## Written instruction
Please count the lines in the records below that contain the string "target", treating uppercase and lowercase as different, and reply with only the number.
──────
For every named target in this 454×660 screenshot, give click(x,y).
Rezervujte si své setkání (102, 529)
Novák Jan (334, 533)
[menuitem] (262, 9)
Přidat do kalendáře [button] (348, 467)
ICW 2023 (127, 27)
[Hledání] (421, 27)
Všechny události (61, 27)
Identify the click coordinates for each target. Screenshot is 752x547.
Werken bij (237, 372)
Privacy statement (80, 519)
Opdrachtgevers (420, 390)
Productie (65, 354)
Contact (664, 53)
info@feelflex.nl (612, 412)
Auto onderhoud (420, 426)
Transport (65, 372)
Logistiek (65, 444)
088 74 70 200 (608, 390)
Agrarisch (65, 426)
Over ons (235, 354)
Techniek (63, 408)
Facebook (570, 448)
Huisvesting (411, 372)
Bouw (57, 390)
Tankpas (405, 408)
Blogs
──────
## Exercise output
2